** Begin Record set **

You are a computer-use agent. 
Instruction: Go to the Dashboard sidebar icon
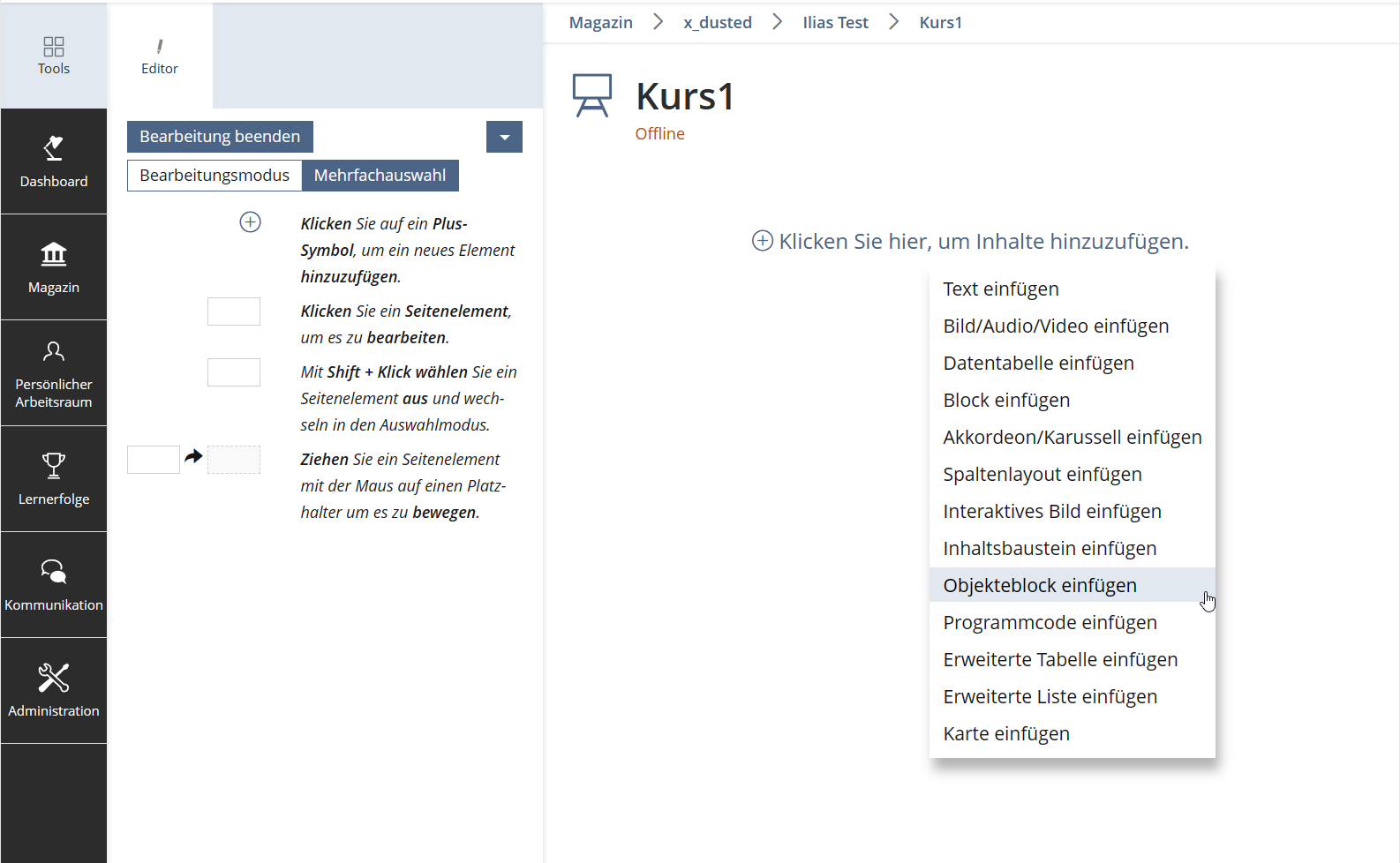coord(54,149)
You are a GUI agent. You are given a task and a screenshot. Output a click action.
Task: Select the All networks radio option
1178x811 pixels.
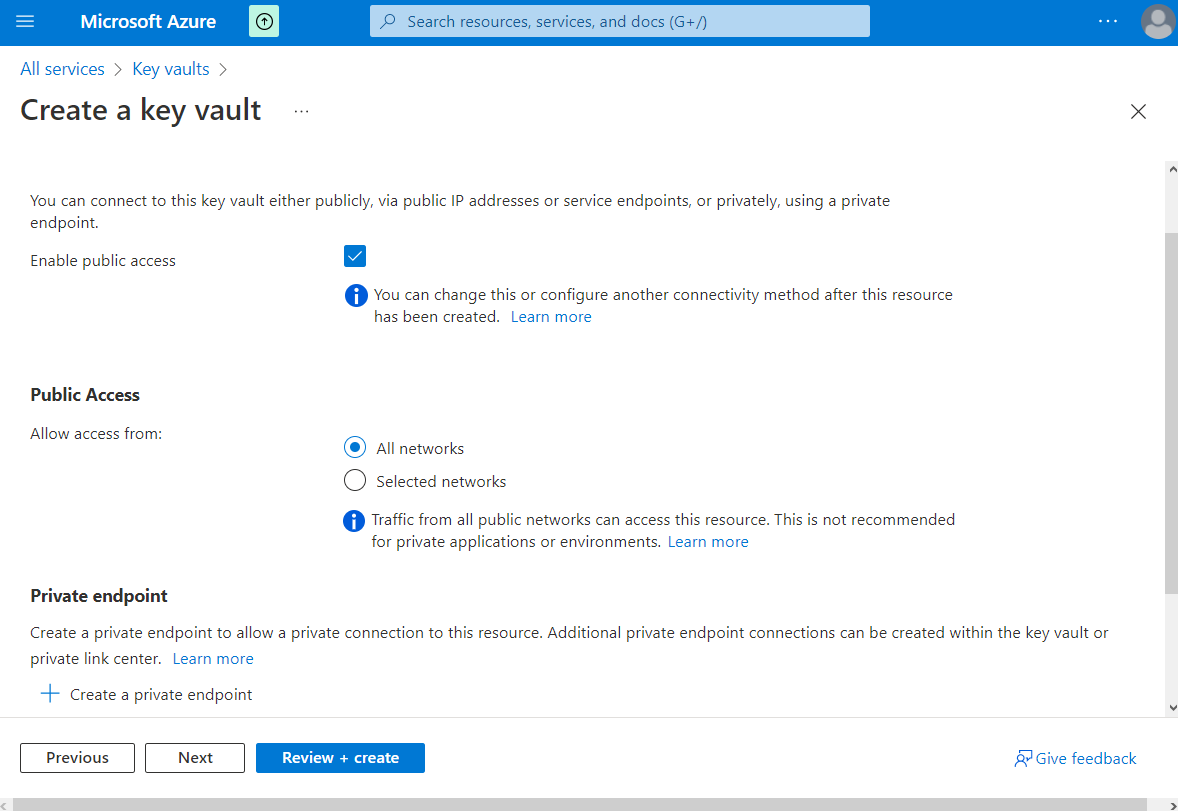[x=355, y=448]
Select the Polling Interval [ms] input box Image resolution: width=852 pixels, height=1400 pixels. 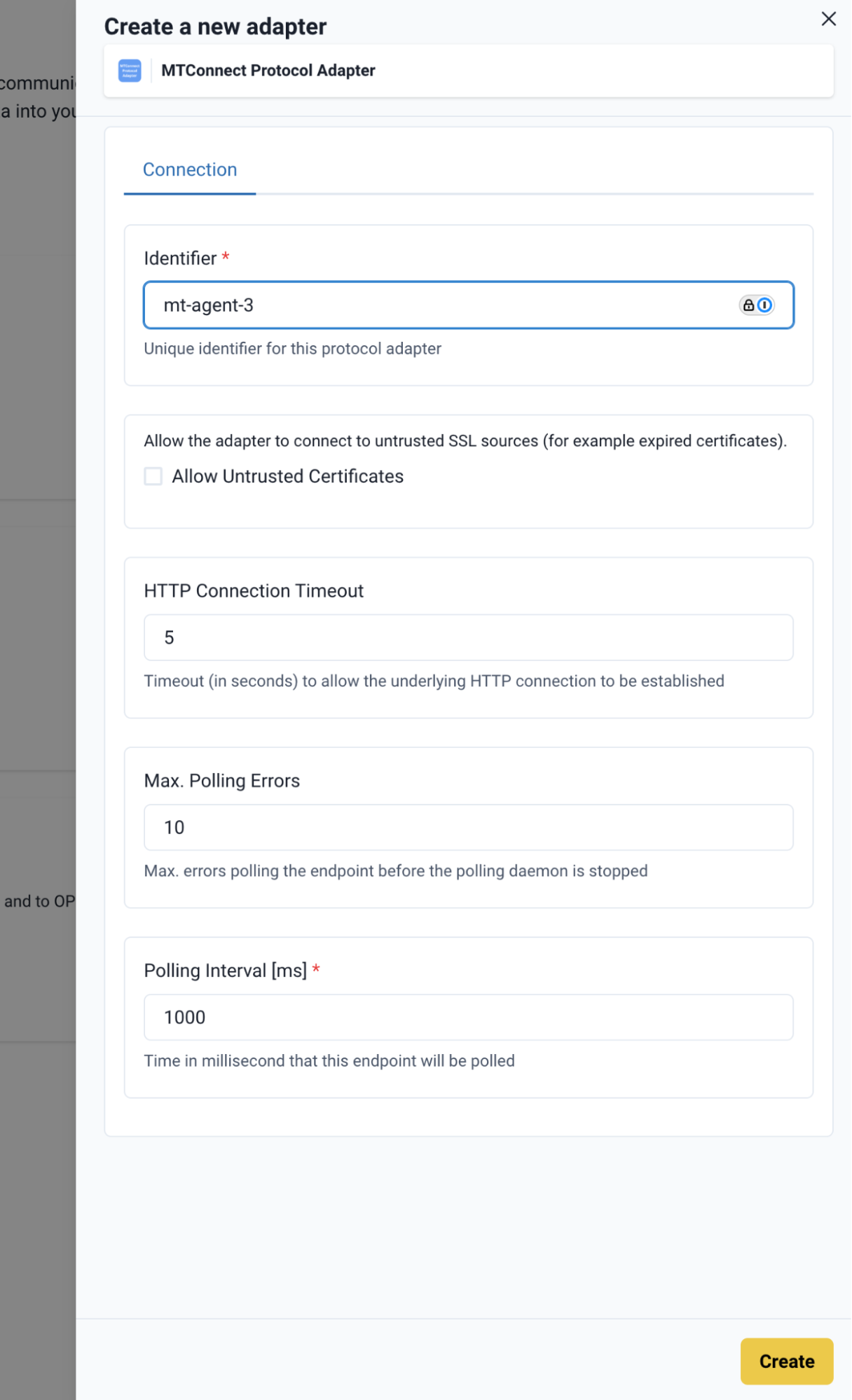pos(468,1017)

** End Record set **

• **Task**
Find every line in the data above that contains the string "agent", and copy each of those lines.

• **Written response**
You are a computer-use agent. 
You are a GUI agent. You are given a task and a screenshot. Output a click action.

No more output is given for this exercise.